- EXERCISE BRIEF -
Exactly reproduce the lines from the one holding "Task: Select DTSOFT Virtual CdRom Device icon" through the end of the records, including both boundary lines but no pictures.

Collected data entries
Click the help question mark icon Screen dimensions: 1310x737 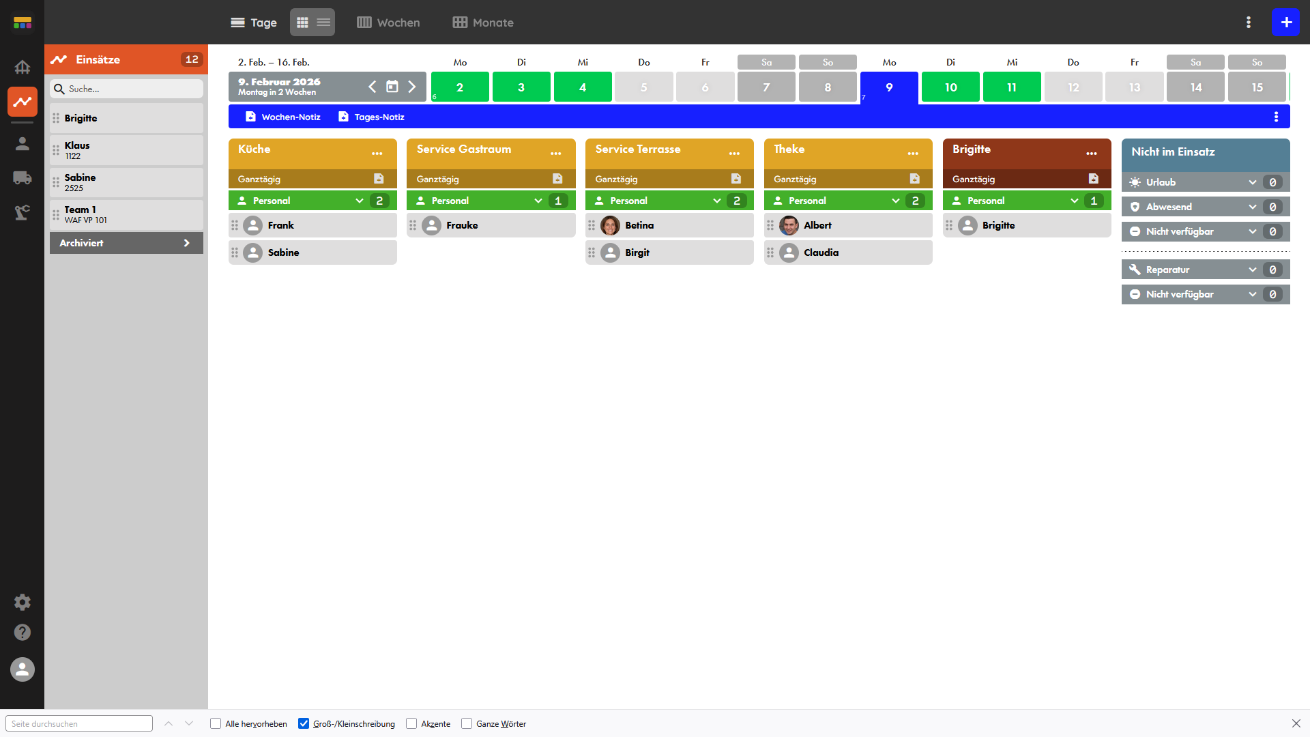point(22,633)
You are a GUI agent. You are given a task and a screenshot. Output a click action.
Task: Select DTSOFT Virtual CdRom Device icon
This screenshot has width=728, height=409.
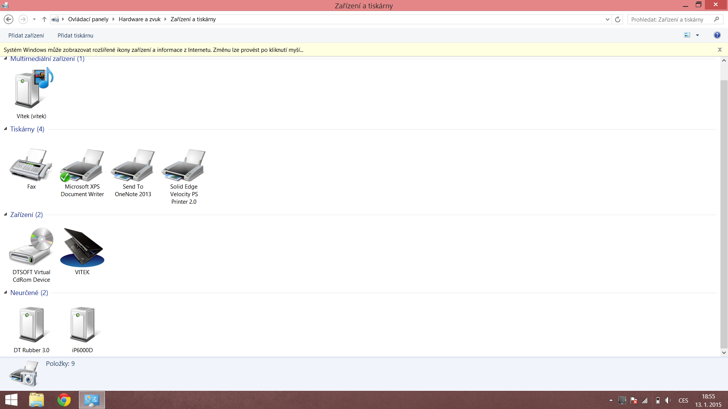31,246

- ANSWER TO THIS TASK -
Task: Select DTSOFT Virtual CdRom Device icon
This screenshot has width=728, height=409.
31,246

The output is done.